Grabow v. Montana High School Ass'n

JUSTICE RICE

specially concurring.

¶38 I concur with the Court’s holding herein, although not with the entirety of the rationale set forth in the discussion of Issue 2.

¶39 I agree with the Court’s conclusion that MHSA exerts a unique power derived through mutual agreement of the districts, which no individual school board possesses. I cannot draw from that conclusion, however, that the decision to exclude Grabow was made by “the other school districts” and did not implicate the Board of Trustees for Grabow’s own school. Although a single school district cannot make interscholastic decisions by itself, that district nonetheless remains responsible for its decision to subject its own students to the rules of the Association, and therefore, cannot escape the consequences of decisions made pursuant to those rules. As the District Court found, “[w]hen Park High School submitted its annual dues remittance to the MHSA, it adopted all of the rules and regulations of the MHSA as its own.” Therefore, I cannot agree with the rationale that all of the other school districts were implicated in the decision to exclude Grabow, but that the Livingston School District was excused from responsibility for *101that decision.

¶40 Such a conclusion raises the question of whether the District extinguished Grabow’s right of appeal to the county and state superintendents by its delegation of rule enforcement to MHSA. Grabow contends that a decision to exclude him from athletic participation is appealable to the county and state superintendents pursuant to § 20-3-210, MCA (1997), but that this right was extinguished by his District’s participation in MHSA.

¶41 First, it should be remembered that Grabow did not seek such an appeal in this case and, therefore, he should not be heard to complain that such an appeal had been denied or extinguished.
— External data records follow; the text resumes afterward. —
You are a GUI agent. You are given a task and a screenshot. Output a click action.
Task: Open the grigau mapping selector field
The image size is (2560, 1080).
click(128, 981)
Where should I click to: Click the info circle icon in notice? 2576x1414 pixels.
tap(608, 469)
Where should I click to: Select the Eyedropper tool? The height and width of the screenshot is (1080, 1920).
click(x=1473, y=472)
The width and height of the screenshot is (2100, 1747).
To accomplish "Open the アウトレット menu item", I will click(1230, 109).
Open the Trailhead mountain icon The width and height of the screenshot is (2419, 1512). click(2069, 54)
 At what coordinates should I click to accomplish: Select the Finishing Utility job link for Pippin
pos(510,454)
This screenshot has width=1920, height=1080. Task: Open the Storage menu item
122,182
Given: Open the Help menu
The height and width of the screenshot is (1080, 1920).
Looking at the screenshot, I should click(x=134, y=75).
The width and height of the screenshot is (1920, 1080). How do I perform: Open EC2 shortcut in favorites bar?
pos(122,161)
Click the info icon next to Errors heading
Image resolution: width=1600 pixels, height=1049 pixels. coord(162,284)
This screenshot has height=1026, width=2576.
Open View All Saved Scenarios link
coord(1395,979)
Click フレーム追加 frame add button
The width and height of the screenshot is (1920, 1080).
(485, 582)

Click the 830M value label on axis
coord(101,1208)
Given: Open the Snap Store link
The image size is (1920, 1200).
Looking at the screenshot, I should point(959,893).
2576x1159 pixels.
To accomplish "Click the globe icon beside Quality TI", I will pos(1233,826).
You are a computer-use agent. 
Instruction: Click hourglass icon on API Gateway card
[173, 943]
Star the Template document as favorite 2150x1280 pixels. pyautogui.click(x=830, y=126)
On appeal to this Court, he has simply asserted that because “MHSA is not referenced in any statute ... there is no appeals process,” and therefore, he was forced to file for relief directly in the District Court. However, he did not test the provisions of § 20-3-210, MCA, by requesting review of MHSA’s decision by the county superintendent. He did not assert the loss of an appeal in his complaint filed in District Court, and consequently, the issue was not addressed by the District Court in its findings of fact and conclusions of law entered on November 24,1999. It was not until March 30, 2001, following this Court’s remand after the first appeal, that Grabow asserted, in his argument for summary judgment, that his appeal rights to the county superintendent had been extinguished by his District’s delegation to MHSA.

¶42 Further, given the nature of Grabow’s claims, the District Court was the only appropriate forum in which to proceed. Grabow had asked MHSA to consider his constitutional right to participate based upon Kaptein v. Conrad School District (1997), 281 Mont. 152, 931 P.2d 1311, and when MHSA declined to do so, he filed a complaint in the District Court, the gravamen of which was constitutional relief. The courts are the only forum in which Grabow could pursue adjudication of the constitutional issue he was raising. The constitutional issues could not have been properly resolved by the school board or by the county superintendent of schools. As we held in Brisendine v. State, Dept. of Commerce (1992), 253 Mont. 361, 366, 833 P.2d 1019, 1021-22:

Generally, we have held that before a party can seek declaratory relief, he must exhaust all administrative remedies. Mitchell v. Town of West Yellowstone (1988), 235 Mont. 104, 108, 765 P.2d 745, 747-48. However, the exhaustive doctrine does not apply when constitutional issues are raised. Mitchell, 765 P.2d at 748. Thus, when a party raises a bona fide constitutional claim, he has a right to resort to declaratory judgment, rather than submitting *102himself to an ordinance or rule he deems unconstitutional. Mitchell, 765 P.2d at 748. Our reasoning is based upon the lack of authority in administrative agencies to determine constitutional issues. Mitchell, 765 P.2d at 748. Such decisions rest within the exclusive jurisdiction of the courts. Mitchell, 765 P.2d at 748.

¶43 For the reasons set forth herein, I concur in the Court’s decision that Grabow’s appeal rights were not denied and that the district’s membership in MHSA was not an unlawful delegation of a governmental power.